If the incomes are reasonably close, it does seem fair to split it evenly among all the participants. But of course, that's just me making assumptions, going on the necessarily limited information presented here.
Thank you, I thought I was crazy that everyone was disagreeing with me on this point. Honestly I don't understand the insinuations that I'm cheap and all the backlash.
It doesn't really matter tbh, all 5 of us are adults with good jobs. But for context's sake my sister makes about $20k more than I do, and her husband owns a part of the company he works for and gets profit sharing and other bonuses. My other sister is a nurse and I have no idea about her salary actually, but her husband is a director of a big facility and probably makes a killing.
Honestly I don't think the salaries really matter, unless one of us was working minimum wage. But for context I am including that information.
Valka D'Ur said:
It sounds like someone had an idea, and everyone is confused about the fairest way to carry it out.
As soon as I asked how we're splitting it everyone seemed to agree that splitting it 5 ways is "fine". But initially there was sort of an assumption that it would be split 3 ways. Which is why I asked to clarify if we're doing this gift as a "From your loving kids" type of thing, which does sound sentimental, so I thought maybe that's what my sisters are going for. But no, they said they would like the gift to be from all 5 of us. Right away they said that splitting it 5 ways is "fine".
Honestly I think it's just my elder sister being low on money because she's getting an in-ground pool.. rebuilding her deck.. getting a dog.. etc. So in a sneaky way I think she would have preferred for me to pay a bit more. I don't want to accuse her of that and will give her the benefit of the doubt, but the more I think about it, the more it seems like "something like that".
Valka D'Ur said:
Would it mean more to your dad if it was the 3 of you who gave him this present, or if it was all 5 of you? Does he consider your sisters' SOs to be more than just sons-in-law? If it's the latter, it seems that it's not a bad thing to split this 5 ways.
My dad loves my sisters' husbands and they are over often. They have been accepted into the family and then some.

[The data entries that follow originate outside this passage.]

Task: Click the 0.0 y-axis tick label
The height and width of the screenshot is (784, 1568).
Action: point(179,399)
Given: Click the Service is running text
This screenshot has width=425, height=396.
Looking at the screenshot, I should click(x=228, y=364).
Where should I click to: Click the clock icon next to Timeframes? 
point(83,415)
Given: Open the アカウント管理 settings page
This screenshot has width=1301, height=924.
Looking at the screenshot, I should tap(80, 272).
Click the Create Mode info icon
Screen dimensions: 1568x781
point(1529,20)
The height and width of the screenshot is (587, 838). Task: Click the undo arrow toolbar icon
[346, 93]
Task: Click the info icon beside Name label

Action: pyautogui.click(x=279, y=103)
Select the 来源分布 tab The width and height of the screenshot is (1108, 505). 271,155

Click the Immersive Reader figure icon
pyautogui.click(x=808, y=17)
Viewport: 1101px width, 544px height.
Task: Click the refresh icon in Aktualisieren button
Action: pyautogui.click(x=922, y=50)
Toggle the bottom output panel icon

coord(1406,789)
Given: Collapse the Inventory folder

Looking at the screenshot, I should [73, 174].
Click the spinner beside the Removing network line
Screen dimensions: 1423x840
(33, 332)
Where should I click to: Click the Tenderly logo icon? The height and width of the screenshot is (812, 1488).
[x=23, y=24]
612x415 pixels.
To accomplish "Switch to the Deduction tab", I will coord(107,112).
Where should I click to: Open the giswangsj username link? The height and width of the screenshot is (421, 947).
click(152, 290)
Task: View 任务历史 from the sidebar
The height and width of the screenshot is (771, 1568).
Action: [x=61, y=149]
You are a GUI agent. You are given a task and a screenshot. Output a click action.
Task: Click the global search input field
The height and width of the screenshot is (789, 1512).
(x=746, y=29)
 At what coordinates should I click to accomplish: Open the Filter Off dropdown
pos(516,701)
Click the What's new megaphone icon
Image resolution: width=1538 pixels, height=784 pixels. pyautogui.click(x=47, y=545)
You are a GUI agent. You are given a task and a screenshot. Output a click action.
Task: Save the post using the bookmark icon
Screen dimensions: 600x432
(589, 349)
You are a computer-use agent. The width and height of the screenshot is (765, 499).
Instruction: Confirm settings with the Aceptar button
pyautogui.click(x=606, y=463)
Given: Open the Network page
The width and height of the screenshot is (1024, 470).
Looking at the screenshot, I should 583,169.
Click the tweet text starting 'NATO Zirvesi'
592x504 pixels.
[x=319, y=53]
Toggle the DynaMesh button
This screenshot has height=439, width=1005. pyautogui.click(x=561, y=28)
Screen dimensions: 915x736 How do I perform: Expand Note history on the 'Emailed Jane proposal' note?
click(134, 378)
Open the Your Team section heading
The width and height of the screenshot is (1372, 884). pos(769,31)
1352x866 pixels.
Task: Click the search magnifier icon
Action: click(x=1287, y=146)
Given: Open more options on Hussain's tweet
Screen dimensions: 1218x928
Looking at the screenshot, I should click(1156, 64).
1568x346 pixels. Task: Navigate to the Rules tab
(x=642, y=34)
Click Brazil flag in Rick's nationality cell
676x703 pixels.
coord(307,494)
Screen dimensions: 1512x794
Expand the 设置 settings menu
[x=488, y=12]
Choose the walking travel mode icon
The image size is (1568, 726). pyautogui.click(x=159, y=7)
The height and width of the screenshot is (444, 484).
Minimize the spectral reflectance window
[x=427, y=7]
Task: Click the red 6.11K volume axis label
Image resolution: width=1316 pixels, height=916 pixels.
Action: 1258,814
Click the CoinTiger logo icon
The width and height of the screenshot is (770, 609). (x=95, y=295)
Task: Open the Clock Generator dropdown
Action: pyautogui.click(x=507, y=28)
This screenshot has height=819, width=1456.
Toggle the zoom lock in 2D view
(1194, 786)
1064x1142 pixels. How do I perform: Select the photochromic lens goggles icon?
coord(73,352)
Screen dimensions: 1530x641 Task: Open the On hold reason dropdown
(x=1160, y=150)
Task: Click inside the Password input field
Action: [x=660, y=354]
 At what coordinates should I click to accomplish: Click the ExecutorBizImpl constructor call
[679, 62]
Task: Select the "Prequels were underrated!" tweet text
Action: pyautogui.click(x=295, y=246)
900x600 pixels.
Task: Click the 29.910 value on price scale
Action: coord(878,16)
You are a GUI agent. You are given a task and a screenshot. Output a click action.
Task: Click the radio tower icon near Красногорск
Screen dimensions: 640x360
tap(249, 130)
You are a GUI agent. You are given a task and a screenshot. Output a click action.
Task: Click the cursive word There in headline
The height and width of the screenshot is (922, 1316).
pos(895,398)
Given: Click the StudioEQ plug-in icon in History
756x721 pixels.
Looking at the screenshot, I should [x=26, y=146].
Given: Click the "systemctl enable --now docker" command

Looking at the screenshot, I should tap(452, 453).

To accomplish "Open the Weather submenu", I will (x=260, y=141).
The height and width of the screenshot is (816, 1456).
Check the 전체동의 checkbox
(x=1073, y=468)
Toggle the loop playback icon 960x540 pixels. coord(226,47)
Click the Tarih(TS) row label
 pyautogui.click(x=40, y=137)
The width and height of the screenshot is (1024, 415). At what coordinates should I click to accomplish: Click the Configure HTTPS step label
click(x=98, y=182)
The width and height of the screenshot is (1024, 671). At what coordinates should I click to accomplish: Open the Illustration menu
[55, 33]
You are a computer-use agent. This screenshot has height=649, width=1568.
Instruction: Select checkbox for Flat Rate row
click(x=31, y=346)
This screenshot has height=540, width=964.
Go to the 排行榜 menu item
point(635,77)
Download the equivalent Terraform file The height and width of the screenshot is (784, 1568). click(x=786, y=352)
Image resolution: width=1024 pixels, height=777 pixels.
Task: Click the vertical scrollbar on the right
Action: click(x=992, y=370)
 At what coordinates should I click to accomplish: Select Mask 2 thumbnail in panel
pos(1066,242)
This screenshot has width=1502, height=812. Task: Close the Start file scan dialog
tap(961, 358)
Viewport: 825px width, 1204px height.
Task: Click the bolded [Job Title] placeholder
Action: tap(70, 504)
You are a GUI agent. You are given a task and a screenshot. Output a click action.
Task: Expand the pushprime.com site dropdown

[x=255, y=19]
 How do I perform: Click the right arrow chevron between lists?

I am not sure which type of gift my dad would prefer. I think he might tear up a bit if he got a gift from just me and my sisters, and for example liquor from my sisters' husbands. That does seem a bit more sentimental. But honestly it's hard to say which one he would prefer more. He does consider my sisters' husbands to be close family. One of them (the non-Polish guy) is even learning Polish! He even converted religions just to appease my parents. They never even asked him to and they would't really give a crap either way. He's really gone out of his way to be a part of this family and we all love him for it. The other guy was already Polish so it was easier, and he is equally liked by my parents.
Valka D'Ur said:
Just because we've said "this is the way it's done" that doesn't mean it's actually the best way. It's the most expedient way, and the goal is usually to minimize the chances for a family argument (it doesn't always work).
It seems to me that an unfair splitting of the cost is more likely to lead to arguments rather than a more fair 5 way split. But mind you I come from a family of logical thinkers - physicists, math teachers, scientists, etc. Even so, I think my sisters are swayed a bit by North American traditions in this case. It's hard to say though.
Valka D'Ur said:
So $950 split 5 ways is $190 per person. Your sisters and their SOs would end up paying $380/couple. If they think you're underpaying, you could offer to make up the difference in another way... such as doing some sort of chores or other favors/services for your dad that he'd normally have to pay someone to do it.
Not sure how much extra you offered to chip in.
I didn't mention an amount but I would be willing to pay 25% of the gift, the rest split between them. I mentioned that I would pay more, but they didn't even respond to it. So I think in their minds we either split it 5 ways, or we split it 6 ways and I pay for 2 people. Doesn't seem like an "in between" solution is in the cards, but maybe I'm wrong.
I am totally for me personally paying for some other aspect of the celebrations, as a personal gesture to my father. We are taking him out to dinner to a nice restaurant. I would totally pay for his entire dinner, but my sisters want to split that too. I don't think they would like it if I paid for the whole meal, they want in on the gesture.
Essentially this is how I look at it:
Me, my sister, and her husband order a pizza, which costs $15 after taxes and delivery. We all eat an equal amount of slices.
Does it make more sense for me to pay $7.50, my sister to pay $3.75, and her husband to pay $3.75.. or for each one of us to pay $5?
Logic drives a lot of my thoughts. I'm a math guy as well. I don't understand how it would ever make sense for me to pay $7.50 and for that to be fair. But I am willing to listen and understand why people are upset that I'm not paying for half of the pizza. The only reason I've seen so far is "Because tradition". I would need a far more logical break-down of why I'm wrong in order for me to change my mind. So if such a reason exists, please share it with me, because my mind is open and I am willing to listen.